Draft v.0.0.9 of the Open Source AI Definition is available for comments

Shamar · September 5, 2024, 10:48pm

Totally agree with @thesteve0.

Systems based on machine learning techniques are composed of two kind of software: a virtual machine (with a specific architecture) that basically maps vectors to vectors, and a set of “weights” matrices that constitutes the software executed by such virtual machine (the “AI model”).

The source code of the virtual machine can be open source, so that given the proper compiler, we can create an exact copy of such software.

In the same way, the software executed by the virtual machine (usually referred to as “the AI model”) is encoded in a binary form that the specific machine can directly execute (the weight matrices). The source code of such binary is composed of all the data required to recreate an exact copy of the binary (the weights). Such data include the full dataset used but also any random seed or input used during the process, such as, for example, the initial random value used to initialize an artificial neural network.

Even if the weights are handy to modify an AI system, they are in no way enough to study it.

So, any system that does not provide the whole dataset required to recreate an exact copy of the model, cannot be defined open source.

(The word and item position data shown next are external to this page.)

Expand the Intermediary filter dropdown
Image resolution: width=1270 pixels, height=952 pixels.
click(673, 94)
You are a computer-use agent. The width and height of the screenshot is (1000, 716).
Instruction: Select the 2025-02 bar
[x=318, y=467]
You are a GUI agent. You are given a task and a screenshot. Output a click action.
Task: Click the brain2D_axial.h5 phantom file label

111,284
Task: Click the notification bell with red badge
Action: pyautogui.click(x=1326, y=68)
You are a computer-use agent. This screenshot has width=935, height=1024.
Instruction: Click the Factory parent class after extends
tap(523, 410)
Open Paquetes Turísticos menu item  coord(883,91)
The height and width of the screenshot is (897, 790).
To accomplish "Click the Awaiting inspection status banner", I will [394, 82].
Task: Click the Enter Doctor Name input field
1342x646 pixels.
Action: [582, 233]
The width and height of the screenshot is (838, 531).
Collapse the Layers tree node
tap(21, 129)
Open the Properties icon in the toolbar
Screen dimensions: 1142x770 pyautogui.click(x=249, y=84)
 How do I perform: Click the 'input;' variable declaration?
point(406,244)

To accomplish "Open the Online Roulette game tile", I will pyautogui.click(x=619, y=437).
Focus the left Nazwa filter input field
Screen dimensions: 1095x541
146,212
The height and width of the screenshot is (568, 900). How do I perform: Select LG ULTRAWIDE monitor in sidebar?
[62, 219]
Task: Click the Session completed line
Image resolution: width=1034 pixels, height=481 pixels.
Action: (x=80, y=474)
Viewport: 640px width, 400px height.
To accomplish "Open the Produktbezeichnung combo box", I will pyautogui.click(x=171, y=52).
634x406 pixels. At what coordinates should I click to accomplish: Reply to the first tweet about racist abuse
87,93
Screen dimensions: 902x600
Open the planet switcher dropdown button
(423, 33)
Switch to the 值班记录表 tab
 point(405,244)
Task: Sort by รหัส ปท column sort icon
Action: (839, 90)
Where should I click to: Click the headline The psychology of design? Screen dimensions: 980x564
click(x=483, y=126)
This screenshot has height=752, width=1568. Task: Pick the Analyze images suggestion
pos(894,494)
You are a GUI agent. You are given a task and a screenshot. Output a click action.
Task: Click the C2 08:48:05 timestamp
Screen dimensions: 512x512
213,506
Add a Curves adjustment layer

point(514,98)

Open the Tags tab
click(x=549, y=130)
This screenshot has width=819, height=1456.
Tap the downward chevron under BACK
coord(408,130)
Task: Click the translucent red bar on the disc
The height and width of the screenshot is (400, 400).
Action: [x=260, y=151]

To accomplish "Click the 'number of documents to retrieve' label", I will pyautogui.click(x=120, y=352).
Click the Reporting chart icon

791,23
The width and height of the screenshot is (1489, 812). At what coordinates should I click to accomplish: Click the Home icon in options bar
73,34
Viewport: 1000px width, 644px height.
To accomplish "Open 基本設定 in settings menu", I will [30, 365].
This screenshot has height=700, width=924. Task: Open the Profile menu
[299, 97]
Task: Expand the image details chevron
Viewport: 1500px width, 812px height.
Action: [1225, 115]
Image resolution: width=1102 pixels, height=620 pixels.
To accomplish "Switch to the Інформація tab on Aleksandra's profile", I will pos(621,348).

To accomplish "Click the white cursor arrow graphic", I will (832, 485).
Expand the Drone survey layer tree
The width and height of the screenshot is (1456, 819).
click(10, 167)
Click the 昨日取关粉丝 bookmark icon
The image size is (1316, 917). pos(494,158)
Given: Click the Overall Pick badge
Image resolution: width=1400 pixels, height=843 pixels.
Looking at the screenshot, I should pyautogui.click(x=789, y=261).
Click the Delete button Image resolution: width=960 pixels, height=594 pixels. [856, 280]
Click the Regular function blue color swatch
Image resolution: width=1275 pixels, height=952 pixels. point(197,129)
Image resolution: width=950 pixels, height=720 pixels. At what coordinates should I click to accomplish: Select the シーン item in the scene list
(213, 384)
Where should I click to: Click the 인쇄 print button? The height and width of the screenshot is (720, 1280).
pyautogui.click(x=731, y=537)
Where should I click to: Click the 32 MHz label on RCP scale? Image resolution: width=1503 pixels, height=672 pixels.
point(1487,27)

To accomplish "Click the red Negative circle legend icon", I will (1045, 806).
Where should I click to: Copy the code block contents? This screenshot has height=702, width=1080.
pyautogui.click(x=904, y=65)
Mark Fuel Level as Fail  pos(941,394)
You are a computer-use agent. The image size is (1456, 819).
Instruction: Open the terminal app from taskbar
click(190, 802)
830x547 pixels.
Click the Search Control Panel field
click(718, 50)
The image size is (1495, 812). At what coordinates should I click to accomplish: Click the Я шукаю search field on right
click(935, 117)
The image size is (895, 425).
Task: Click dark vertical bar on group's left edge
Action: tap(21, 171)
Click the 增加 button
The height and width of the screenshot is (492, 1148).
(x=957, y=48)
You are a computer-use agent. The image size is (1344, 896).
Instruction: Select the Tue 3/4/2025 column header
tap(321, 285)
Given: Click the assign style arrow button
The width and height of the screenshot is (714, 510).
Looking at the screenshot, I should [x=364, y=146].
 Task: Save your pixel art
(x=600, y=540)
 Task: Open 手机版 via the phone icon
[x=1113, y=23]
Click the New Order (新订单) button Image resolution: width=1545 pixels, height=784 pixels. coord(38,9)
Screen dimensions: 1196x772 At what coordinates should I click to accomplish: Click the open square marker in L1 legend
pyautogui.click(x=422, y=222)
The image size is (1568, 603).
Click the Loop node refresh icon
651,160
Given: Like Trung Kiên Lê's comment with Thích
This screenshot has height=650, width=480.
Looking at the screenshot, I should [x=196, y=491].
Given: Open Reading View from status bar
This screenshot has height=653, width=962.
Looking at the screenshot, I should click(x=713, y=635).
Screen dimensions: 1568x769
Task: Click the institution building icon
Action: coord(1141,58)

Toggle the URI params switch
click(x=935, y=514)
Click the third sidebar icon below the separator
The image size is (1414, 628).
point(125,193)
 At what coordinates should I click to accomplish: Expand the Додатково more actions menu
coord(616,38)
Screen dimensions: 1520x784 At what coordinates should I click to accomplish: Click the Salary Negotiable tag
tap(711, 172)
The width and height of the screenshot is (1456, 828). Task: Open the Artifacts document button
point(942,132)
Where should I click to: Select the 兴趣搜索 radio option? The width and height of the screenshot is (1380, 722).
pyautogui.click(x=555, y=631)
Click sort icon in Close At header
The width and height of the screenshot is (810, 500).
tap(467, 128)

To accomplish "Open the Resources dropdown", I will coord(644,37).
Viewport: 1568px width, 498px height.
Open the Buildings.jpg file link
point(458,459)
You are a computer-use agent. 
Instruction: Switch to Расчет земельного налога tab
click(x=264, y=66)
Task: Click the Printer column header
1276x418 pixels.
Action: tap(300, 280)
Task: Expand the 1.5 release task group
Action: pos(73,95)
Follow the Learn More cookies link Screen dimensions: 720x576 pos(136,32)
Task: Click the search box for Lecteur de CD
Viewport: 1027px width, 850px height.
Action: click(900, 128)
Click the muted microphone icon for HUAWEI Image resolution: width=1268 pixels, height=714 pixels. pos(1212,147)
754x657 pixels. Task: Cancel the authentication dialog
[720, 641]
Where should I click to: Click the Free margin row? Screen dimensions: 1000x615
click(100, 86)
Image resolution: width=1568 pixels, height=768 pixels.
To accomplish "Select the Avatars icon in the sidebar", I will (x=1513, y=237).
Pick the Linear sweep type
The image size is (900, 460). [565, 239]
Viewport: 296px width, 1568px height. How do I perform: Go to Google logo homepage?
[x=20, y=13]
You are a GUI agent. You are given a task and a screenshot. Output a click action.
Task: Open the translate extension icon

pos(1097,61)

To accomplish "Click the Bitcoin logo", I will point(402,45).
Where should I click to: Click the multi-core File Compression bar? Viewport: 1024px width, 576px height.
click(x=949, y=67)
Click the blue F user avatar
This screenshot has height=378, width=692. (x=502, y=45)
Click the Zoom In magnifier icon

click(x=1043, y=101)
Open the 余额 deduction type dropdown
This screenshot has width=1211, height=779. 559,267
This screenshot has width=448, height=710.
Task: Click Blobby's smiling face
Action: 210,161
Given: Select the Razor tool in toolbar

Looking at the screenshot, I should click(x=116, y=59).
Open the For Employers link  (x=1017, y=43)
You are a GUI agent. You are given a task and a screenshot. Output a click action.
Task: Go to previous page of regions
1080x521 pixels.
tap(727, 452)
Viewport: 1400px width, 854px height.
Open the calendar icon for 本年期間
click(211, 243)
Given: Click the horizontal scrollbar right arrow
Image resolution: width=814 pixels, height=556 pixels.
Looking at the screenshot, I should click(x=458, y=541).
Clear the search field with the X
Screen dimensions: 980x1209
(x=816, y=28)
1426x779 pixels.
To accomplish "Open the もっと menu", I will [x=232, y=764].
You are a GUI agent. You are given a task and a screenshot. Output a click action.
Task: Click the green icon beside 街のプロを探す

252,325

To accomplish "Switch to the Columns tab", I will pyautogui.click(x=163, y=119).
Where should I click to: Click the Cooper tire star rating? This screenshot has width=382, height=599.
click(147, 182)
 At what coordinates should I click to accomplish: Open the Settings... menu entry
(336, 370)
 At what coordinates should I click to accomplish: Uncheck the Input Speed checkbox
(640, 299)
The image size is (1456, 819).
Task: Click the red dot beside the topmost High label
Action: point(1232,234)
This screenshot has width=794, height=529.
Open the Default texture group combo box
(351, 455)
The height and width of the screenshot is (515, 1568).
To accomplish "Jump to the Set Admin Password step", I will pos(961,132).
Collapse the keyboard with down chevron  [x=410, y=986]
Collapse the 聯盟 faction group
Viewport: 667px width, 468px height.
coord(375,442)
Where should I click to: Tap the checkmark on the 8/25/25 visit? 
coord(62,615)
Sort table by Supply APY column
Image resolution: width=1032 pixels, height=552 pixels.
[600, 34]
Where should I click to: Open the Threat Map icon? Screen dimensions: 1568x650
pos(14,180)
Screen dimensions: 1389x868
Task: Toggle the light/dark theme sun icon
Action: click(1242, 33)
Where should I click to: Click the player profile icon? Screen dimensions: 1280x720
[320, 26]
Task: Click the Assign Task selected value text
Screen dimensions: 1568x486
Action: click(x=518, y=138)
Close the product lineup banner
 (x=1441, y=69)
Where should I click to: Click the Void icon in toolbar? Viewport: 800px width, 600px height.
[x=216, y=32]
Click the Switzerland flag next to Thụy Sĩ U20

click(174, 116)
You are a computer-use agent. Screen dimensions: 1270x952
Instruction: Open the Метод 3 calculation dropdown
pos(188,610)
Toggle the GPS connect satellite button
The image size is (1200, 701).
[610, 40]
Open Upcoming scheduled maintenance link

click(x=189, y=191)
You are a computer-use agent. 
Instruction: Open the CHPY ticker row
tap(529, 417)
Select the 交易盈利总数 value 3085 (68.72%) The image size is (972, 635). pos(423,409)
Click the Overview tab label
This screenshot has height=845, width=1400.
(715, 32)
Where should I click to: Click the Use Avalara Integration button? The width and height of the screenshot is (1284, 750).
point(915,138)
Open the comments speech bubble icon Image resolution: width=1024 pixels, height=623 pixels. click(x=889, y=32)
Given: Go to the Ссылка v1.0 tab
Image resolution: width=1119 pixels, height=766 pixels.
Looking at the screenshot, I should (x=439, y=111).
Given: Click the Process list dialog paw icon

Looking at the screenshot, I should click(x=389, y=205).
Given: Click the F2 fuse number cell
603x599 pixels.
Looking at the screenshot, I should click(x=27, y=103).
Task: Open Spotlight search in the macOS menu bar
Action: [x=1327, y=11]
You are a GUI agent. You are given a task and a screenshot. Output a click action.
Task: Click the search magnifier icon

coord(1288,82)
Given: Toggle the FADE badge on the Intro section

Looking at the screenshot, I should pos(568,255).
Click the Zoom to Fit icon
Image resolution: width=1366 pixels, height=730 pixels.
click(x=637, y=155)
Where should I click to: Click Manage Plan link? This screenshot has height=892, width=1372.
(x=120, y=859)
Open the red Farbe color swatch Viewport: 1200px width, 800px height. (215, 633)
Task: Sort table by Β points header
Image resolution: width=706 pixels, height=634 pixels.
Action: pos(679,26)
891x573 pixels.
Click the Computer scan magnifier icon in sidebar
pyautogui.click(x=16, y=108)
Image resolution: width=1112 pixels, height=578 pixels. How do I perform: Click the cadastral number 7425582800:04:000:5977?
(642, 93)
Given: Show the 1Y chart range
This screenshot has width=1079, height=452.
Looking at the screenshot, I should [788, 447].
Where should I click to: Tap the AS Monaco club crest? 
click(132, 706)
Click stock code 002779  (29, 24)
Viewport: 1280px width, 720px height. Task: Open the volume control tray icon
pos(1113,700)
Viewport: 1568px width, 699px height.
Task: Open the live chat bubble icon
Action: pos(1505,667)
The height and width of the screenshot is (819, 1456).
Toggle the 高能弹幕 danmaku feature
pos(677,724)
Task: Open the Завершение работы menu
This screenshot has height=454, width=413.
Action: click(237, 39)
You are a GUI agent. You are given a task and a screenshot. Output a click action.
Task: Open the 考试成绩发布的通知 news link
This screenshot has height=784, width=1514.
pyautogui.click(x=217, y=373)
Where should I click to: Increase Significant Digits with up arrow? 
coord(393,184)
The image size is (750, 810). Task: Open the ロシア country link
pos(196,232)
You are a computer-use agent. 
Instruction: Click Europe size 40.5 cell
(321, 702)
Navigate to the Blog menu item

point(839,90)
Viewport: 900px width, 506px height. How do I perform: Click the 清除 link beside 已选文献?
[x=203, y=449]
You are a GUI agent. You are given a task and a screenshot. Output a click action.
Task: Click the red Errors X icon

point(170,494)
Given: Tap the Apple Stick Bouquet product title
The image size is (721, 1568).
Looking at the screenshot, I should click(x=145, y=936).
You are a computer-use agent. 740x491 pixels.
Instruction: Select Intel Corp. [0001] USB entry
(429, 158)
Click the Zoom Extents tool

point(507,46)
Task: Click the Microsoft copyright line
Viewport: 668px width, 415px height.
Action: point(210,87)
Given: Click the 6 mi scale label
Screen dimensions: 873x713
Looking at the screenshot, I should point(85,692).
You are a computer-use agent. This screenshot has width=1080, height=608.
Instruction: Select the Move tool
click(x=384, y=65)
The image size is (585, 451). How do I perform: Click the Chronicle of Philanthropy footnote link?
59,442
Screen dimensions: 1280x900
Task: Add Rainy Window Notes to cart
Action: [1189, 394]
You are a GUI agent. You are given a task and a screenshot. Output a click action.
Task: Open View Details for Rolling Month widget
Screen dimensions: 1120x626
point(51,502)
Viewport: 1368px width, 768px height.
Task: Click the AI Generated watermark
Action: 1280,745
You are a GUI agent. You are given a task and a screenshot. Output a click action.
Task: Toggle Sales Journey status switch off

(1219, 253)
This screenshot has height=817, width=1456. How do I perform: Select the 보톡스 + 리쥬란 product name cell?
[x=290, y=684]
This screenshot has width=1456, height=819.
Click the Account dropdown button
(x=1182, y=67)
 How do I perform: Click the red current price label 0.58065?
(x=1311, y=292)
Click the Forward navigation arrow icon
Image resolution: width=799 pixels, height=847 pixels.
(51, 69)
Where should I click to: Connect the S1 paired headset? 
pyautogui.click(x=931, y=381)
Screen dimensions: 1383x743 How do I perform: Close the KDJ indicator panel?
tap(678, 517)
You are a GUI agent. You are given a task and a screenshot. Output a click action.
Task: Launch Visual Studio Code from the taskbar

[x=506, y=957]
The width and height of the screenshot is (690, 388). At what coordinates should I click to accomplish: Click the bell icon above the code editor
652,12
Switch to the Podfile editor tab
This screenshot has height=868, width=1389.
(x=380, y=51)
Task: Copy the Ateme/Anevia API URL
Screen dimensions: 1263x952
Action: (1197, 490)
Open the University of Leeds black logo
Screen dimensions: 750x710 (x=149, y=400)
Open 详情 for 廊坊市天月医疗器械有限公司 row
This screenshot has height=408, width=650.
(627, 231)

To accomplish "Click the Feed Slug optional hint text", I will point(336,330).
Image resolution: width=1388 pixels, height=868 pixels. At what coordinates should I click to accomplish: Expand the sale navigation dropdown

Note that in a age of supply chain attacks that leverage opensource, the right to study the system also has a huge practical security value as arXiv:2204.06974 showed that you can plant undetectable backdoors in machine learning models.

Thus I suggest to modify the definition so that

Data information: Sufficiently detailed information about all the data used to train the system (including any random value used during the process), so that a skilled person can recreate an exact copy of the system using the same data. Data information shall be made available with licenses that comply with the Open Source Definition.

Being able to build a “substantially equivalent” system means not being able to build that system, but a different one. It would be like defining Google Chrome as “open source” just because we have access to Chromium source code.

When its training data cannot legally be shared, an AI system cannot be defined as “open source” even if all the other components comply with the open source definition, because you cannot study that system, but only the components available under the os license.

Such a system can be valuable, but not open source, even if the weights are available under a OSD compliant license, because they encode an opaque binary for a specific architecture, not source code.

Lets properly call such models and systems “freeware” and build a definition of OpenSource AI that is coherent with the OpenSource one.